Your instructions: Work out how many lines in the data include the string "Name"; reply with that number alone.

Stored data
################

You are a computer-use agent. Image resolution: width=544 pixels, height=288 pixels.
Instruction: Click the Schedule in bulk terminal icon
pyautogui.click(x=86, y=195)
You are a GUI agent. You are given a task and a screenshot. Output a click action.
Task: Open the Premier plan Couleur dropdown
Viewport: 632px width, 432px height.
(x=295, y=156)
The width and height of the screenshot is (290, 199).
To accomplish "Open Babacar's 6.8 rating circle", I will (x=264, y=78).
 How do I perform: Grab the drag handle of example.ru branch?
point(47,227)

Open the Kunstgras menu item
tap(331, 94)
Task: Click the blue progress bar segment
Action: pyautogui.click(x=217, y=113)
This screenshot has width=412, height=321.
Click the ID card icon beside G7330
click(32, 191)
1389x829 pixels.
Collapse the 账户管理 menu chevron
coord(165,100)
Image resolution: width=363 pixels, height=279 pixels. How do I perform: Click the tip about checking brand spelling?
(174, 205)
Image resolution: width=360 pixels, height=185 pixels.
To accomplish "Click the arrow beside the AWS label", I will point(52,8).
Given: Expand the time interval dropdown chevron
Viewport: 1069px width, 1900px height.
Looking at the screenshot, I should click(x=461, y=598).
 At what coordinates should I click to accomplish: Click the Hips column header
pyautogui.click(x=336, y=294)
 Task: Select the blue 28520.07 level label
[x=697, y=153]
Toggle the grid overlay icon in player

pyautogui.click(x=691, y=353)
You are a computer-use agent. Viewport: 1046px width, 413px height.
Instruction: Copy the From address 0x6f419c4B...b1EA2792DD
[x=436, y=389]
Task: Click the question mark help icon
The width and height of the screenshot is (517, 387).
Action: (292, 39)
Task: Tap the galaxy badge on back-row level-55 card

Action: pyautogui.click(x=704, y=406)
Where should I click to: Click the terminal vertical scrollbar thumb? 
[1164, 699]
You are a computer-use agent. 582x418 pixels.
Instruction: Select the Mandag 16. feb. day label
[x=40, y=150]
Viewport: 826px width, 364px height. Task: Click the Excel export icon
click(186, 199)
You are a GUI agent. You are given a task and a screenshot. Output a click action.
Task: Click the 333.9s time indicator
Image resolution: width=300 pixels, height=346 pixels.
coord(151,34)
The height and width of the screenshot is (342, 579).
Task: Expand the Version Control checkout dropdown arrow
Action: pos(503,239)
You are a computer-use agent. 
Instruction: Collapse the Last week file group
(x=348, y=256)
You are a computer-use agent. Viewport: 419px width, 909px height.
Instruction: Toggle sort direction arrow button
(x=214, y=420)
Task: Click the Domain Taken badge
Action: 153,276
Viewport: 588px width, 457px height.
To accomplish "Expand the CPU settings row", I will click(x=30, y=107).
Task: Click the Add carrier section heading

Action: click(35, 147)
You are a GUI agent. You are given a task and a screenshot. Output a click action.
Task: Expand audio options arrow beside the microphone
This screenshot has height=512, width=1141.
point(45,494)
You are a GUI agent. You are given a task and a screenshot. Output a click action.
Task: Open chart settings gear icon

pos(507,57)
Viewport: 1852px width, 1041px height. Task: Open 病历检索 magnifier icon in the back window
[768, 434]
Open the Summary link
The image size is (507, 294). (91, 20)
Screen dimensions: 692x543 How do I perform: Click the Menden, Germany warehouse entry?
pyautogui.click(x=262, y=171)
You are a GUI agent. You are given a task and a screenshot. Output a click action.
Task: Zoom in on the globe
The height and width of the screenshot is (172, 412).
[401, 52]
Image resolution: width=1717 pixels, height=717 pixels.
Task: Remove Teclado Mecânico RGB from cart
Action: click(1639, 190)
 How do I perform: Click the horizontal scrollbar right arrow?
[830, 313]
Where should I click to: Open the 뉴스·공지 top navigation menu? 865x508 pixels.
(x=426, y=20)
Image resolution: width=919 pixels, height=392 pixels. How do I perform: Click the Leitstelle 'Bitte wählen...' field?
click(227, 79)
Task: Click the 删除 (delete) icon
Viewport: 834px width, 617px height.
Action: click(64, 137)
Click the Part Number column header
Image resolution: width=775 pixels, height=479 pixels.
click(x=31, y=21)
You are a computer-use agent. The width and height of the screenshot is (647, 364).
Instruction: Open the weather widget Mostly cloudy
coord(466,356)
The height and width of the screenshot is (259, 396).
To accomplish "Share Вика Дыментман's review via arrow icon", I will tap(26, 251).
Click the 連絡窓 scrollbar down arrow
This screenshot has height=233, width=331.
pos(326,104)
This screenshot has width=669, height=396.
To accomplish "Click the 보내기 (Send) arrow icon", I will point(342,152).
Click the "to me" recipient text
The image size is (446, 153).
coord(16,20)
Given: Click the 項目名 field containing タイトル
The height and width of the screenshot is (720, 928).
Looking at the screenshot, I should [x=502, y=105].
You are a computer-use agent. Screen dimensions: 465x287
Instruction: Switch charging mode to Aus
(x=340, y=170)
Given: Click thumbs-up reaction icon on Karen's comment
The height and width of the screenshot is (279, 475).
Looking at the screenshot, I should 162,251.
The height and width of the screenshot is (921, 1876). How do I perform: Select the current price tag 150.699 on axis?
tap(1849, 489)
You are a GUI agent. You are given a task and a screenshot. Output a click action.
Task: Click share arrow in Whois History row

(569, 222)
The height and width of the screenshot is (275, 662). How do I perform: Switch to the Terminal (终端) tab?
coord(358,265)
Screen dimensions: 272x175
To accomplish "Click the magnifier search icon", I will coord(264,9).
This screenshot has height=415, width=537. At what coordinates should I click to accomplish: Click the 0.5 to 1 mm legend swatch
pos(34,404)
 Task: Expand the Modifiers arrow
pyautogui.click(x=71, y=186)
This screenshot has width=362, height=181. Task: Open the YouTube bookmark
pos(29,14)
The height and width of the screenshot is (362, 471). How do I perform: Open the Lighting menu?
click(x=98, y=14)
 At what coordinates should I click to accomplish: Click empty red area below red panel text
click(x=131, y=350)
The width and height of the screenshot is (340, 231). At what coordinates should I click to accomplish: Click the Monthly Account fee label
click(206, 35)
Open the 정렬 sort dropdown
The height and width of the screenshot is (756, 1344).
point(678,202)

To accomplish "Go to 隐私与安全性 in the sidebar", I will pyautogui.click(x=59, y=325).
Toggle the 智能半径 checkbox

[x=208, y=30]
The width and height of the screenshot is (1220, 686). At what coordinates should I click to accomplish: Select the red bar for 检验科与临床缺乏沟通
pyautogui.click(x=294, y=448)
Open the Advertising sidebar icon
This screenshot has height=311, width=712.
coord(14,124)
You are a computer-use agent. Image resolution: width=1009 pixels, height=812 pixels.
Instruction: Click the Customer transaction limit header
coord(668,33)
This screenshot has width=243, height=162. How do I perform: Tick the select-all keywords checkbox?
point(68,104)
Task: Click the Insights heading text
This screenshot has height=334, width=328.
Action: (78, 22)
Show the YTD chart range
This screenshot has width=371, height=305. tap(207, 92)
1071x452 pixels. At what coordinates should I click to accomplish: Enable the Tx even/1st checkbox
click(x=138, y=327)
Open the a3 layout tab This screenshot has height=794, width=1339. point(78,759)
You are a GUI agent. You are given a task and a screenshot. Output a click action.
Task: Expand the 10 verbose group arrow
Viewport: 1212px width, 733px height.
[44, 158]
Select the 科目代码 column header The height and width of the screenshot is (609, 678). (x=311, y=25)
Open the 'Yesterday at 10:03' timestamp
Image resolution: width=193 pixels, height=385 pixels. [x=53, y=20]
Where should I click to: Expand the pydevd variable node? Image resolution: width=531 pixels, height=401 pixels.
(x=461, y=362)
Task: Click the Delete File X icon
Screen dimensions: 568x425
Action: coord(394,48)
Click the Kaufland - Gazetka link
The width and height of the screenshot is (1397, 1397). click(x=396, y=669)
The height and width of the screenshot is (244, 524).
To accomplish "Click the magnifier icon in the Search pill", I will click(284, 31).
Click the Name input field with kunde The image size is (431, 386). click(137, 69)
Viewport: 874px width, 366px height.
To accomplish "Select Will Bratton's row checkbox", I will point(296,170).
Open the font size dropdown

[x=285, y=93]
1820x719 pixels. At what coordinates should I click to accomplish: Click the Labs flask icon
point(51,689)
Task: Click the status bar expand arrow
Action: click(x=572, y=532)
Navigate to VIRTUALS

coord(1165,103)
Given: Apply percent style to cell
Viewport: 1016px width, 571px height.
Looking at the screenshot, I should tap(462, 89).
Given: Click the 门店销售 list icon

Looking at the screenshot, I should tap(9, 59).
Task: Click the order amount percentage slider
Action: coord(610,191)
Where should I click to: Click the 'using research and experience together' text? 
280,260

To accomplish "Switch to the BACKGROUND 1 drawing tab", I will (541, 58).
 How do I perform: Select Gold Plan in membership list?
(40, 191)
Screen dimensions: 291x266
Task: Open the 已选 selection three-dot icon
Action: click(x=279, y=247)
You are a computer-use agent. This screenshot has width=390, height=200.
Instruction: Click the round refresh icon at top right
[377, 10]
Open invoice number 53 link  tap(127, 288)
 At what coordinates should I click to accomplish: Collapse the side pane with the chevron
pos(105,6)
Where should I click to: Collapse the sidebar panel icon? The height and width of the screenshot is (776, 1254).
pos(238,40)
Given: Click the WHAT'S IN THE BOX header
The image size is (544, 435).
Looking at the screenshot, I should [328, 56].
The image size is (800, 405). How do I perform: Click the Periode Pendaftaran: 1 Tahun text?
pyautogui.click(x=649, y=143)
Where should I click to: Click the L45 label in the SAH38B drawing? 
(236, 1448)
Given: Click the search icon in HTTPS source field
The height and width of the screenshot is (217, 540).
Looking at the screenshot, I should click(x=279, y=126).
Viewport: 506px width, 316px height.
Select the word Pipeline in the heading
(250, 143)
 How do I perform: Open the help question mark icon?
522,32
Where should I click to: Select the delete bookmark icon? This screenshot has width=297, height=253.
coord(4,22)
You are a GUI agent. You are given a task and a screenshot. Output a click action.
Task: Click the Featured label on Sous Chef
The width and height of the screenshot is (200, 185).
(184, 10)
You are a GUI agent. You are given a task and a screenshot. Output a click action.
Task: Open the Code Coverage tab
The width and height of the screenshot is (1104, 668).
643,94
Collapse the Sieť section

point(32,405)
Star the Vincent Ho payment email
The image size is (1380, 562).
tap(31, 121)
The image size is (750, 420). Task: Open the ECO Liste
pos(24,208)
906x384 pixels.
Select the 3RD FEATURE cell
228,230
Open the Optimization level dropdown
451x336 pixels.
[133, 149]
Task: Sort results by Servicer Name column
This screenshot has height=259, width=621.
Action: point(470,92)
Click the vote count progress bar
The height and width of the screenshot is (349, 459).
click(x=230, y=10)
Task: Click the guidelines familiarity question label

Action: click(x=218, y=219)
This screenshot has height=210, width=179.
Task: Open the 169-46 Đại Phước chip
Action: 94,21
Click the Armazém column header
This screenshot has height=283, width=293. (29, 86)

################

Response to the task: 2